Short exercise 1
Decide whether each statement below agrees with the calculus question: (a) The writer's earlier analysis covered differentiability. (b) The function h is stated to be continuous on [-2,2]. (c) The writer claims that h'(0) = 1. Answer each with yes or no and quote the words of the question that settle it.

Reading passage
-=-=-

I haven't done these in awhile. My analysis covered continuity but not differentiability. I have so far not revisited these in learning geometry or algebra. I am trying to help a calculus student, so any notion of 'interior' is intuitive.

First, please verify if these are correct. A rigorous yet intuitive summary of inflection and critical points for beginning calculus?

I am splitting this up to not cover a lot in one post.

Second, I use the above to rigorously (as rigorously as possible for calculus students) answer as follows. Please verify. If an answer or argument (such as if something in the first part above is wrong) is incorrect, then please give the corresponding correct answer or argument.:

  • We are given a function $h$, continuous on $[-2,2]$ and differentiable on a set which is initially stated to be $(-2,2)$ but then is corrected from $(-2,2)$ to $(-2,0) \cup (0,2)$. Then the graph of $h'$ is given below, and we are asked to give critical and inflection points in $(-2,2)$. I would also like to answer on $[-2,2]$.

enter image description here

  • My understanding:

    1. The correction of 'differentiable on $(-2,2)$' to 'differentiable on $(-2,0) \cup (0,2)$' should instead be to 'differentiable on $(-2,-0.5) \cup (0.5,2)$' because $h'(0)$ exists namely, $h'(0) = 1$.

    2. Whether or not $h$ is defined to have domain as $[-2,2]$, $\mathbb R$ or some proper $[-2,2] \subset D \subset \mathbb R$ is irrelevant, at least in asking for the critical and inflection points in $(-2,2)$.

    3. Besides $h$ being given as differentiable on $(-2,2)$ (except for some point in between), we are also given that $h$ is not differentiable at $x=-2$ and $x=2$ because the graph shows holes at $x=-2$ and $x=2$. (The problem never said differentiable only at $(-2,2)$). This too is irrelevant for in asking for the critical and inflection points in $(-2,2)$.

Critical points of $h$ in $(-2,2)$:

  • Based on Definition (1),

    1. $x=-1.5$ and $x=1$ are critical points of $h$ in $(-2,2)$ because they are interior points of $(-2,2)$ (because every point in $(-2,2)$ is interior. Hopefully this is intuitive) such that $h'(x)=0$.

-=-=-

Records from a data collection
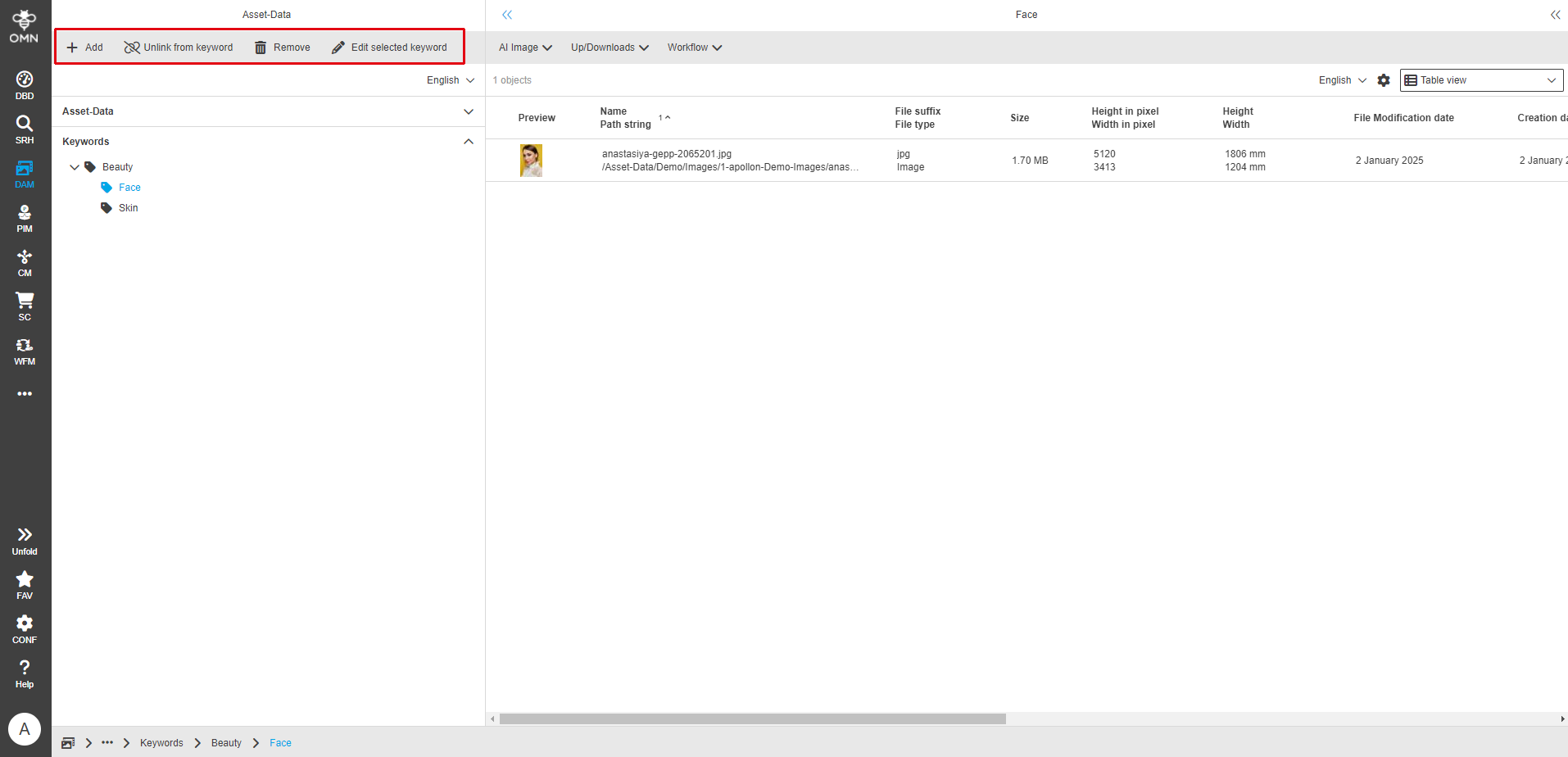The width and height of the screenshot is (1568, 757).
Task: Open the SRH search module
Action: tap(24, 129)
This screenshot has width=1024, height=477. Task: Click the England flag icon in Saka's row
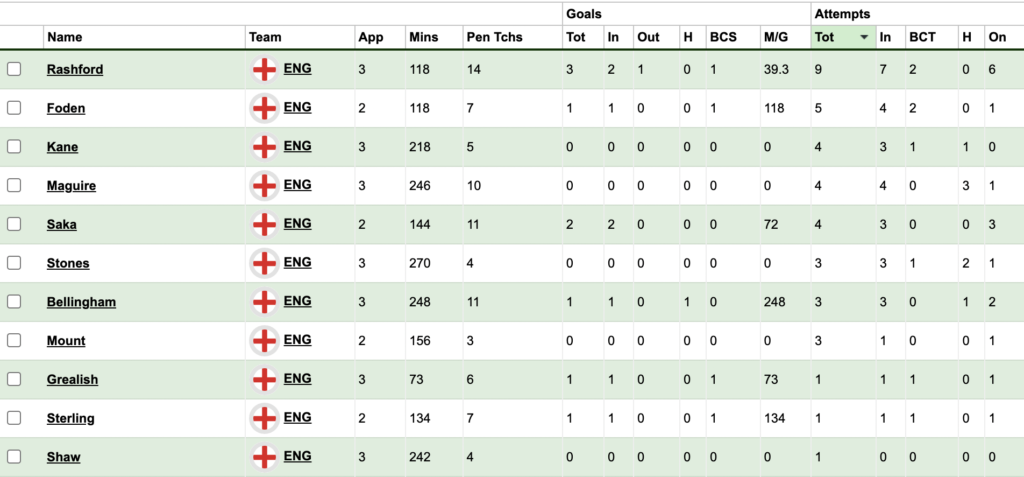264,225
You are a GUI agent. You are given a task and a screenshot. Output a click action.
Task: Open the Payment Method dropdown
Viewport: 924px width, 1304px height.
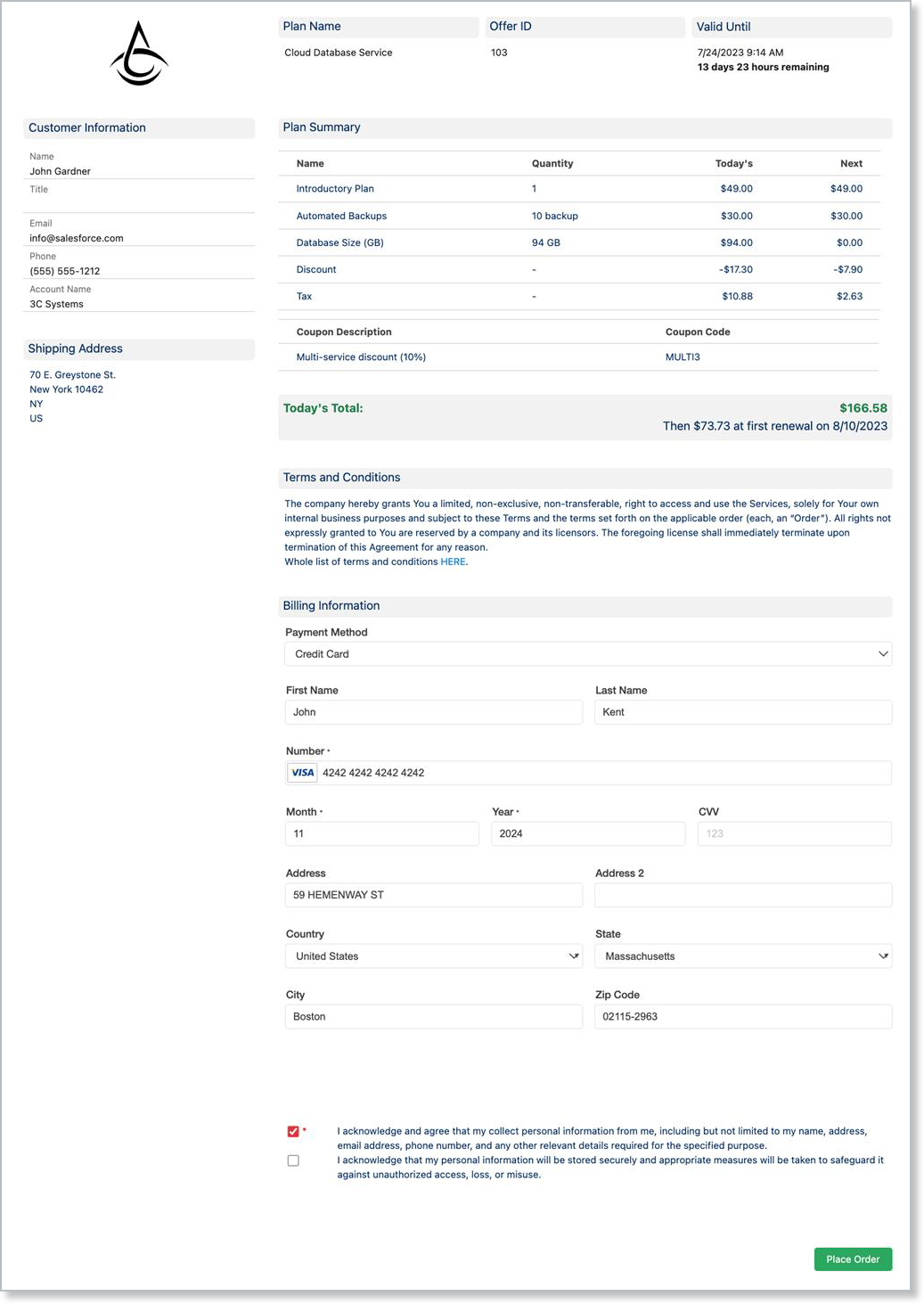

-=-=-

Short exercise 2
In the rows, edit everything from the line containing "You are a GUI" down to the end of the rows so that "Payment Method" becomes "Shipping Method", with nothing else altered. Leave the pictures out of the answer.

Correct result 1
(a) No: "My analysis covered continuity but not differentiability."
(b) Yes: "We are given a function $h$, continuous on $[-2,2]$"
(c) Yes: "$h'(0)$ exists namely, $h'(0) = 1$"

Correct result 2
You are a GUI agent. You are given a task and a screenshot. Output a click action.
Task: Open the Shipping Method dropdown
Viewport: 924px width, 1304px height.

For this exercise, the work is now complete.